## [Directions]
Print the data exactly as it appears, keeping every word.

## [Data for processing]
<<<<

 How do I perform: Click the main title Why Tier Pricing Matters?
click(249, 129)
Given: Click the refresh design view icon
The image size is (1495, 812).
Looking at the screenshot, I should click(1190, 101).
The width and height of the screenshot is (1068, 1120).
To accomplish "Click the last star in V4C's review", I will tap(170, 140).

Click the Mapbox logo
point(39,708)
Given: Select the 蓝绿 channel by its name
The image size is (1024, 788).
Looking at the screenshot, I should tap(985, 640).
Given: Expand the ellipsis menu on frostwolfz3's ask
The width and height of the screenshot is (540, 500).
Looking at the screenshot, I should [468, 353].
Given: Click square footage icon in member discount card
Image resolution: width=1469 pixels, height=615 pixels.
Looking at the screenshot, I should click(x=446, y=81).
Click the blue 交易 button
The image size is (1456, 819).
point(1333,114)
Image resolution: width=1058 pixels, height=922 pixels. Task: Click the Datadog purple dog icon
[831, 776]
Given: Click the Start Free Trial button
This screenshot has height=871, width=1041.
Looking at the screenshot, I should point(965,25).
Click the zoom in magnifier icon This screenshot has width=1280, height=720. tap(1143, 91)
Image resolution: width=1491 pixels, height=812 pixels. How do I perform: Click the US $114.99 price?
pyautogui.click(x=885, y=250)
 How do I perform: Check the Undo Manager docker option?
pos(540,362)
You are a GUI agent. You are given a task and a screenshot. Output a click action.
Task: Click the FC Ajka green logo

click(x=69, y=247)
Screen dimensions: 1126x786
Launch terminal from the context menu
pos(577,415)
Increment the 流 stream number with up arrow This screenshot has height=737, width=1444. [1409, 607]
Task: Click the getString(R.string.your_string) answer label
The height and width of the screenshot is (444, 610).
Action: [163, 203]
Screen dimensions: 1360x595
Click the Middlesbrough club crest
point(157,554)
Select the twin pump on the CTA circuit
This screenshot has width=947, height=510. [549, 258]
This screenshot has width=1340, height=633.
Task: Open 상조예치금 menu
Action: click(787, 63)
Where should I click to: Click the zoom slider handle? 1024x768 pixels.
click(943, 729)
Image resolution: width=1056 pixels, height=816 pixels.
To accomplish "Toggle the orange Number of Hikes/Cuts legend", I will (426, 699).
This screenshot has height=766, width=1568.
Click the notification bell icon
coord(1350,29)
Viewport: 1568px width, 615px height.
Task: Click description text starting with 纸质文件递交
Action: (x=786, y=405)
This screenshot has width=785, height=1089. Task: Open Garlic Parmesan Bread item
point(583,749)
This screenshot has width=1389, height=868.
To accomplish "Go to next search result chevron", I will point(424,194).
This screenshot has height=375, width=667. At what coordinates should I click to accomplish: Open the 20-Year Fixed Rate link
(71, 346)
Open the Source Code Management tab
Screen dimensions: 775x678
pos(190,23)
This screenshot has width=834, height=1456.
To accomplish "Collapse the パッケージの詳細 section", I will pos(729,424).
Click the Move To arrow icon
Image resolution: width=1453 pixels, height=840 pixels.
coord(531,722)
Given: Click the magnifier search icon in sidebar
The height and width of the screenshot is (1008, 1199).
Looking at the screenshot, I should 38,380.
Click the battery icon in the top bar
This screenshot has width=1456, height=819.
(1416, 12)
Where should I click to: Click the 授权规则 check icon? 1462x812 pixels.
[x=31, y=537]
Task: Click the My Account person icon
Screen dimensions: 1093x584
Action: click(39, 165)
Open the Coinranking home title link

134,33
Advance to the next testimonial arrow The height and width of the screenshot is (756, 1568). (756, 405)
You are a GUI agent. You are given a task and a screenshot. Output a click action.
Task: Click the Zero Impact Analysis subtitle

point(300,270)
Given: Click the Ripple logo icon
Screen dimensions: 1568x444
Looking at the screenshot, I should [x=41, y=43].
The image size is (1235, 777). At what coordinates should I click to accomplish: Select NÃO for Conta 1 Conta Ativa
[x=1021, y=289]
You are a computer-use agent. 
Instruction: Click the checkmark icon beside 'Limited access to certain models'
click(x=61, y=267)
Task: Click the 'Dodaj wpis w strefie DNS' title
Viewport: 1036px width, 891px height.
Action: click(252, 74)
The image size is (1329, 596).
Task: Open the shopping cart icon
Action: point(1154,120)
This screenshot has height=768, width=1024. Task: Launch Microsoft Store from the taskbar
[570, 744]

>>>>

## [Answer for the task]
 How do I perform: Click the main title Why Tier Pricing Matters?
click(249, 129)
Given: Click the refresh design view icon
The image size is (1495, 812).
Looking at the screenshot, I should click(1190, 101).
The width and height of the screenshot is (1068, 1120).
To accomplish "Click the last star in V4C's review", I will tap(170, 140).

Click the Mapbox logo
point(39,708)
Given: Select the 蓝绿 channel by its name
The image size is (1024, 788).
Looking at the screenshot, I should tap(985, 640).
Given: Expand the ellipsis menu on frostwolfz3's ask
The width and height of the screenshot is (540, 500).
Looking at the screenshot, I should [468, 353].
Given: Click square footage icon in member discount card
Image resolution: width=1469 pixels, height=615 pixels.
Looking at the screenshot, I should click(x=446, y=81).
Click the blue 交易 button
The image size is (1456, 819).
point(1333,114)
Image resolution: width=1058 pixels, height=922 pixels. Task: Click the Datadog purple dog icon
[831, 776]
Given: Click the Start Free Trial button
This screenshot has height=871, width=1041.
Looking at the screenshot, I should point(965,25).
Click the zoom in magnifier icon This screenshot has width=1280, height=720. tap(1143, 91)
Image resolution: width=1491 pixels, height=812 pixels. How do I perform: Click the US $114.99 price?
pyautogui.click(x=885, y=250)
 How do I perform: Check the Undo Manager docker option?
pos(540,362)
You are a GUI agent. You are given a task and a screenshot. Output a click action.
Task: Click the FC Ajka green logo

click(x=69, y=247)
Screen dimensions: 1126x786
Launch terminal from the context menu
pos(577,415)
Increment the 流 stream number with up arrow This screenshot has height=737, width=1444. [1409, 607]
Task: Click the getString(R.string.your_string) answer label
The height and width of the screenshot is (444, 610).
Action: [163, 203]
Screen dimensions: 1360x595
Click the Middlesbrough club crest
point(157,554)
Select the twin pump on the CTA circuit
This screenshot has width=947, height=510. [549, 258]
This screenshot has width=1340, height=633.
Task: Open 상조예치금 menu
Action: click(787, 63)
Where should I click to: Click the zoom slider handle? 1024x768 pixels.
click(943, 729)
Image resolution: width=1056 pixels, height=816 pixels.
To accomplish "Toggle the orange Number of Hikes/Cuts legend", I will (426, 699).
This screenshot has height=766, width=1568.
Click the notification bell icon
coord(1350,29)
Viewport: 1568px width, 615px height.
Task: Click description text starting with 纸质文件递交
Action: (x=786, y=405)
This screenshot has width=785, height=1089. Task: Open Garlic Parmesan Bread item
point(583,749)
This screenshot has width=1389, height=868.
To accomplish "Go to next search result chevron", I will point(424,194).
This screenshot has height=375, width=667. At what coordinates should I click to accomplish: Open the 20-Year Fixed Rate link
(71, 346)
Open the Source Code Management tab
Screen dimensions: 775x678
pos(190,23)
This screenshot has width=834, height=1456.
To accomplish "Collapse the パッケージの詳細 section", I will pos(729,424).
Click the Move To arrow icon
Image resolution: width=1453 pixels, height=840 pixels.
coord(531,722)
Given: Click the magnifier search icon in sidebar
The height and width of the screenshot is (1008, 1199).
Looking at the screenshot, I should 38,380.
Click the battery icon in the top bar
This screenshot has width=1456, height=819.
(1416, 12)
Where should I click to: Click the 授权规则 check icon? 1462x812 pixels.
[x=31, y=537]
Task: Click the My Account person icon
Screen dimensions: 1093x584
Action: click(39, 165)
Open the Coinranking home title link

134,33
Advance to the next testimonial arrow The height and width of the screenshot is (756, 1568). (756, 405)
You are a GUI agent. You are given a task and a screenshot. Output a click action.
Task: Click the Zero Impact Analysis subtitle

point(300,270)
Given: Click the Ripple logo icon
Screen dimensions: 1568x444
Looking at the screenshot, I should [x=41, y=43].
The image size is (1235, 777). At what coordinates should I click to accomplish: Select NÃO for Conta 1 Conta Ativa
[x=1021, y=289]
You are a computer-use agent. 
Instruction: Click the checkmark icon beside 'Limited access to certain models'
click(x=61, y=267)
Task: Click the 'Dodaj wpis w strefie DNS' title
Viewport: 1036px width, 891px height.
Action: click(252, 74)
The image size is (1329, 596).
Task: Open the shopping cart icon
Action: point(1154,120)
This screenshot has height=768, width=1024. Task: Launch Microsoft Store from the taskbar
[570, 744]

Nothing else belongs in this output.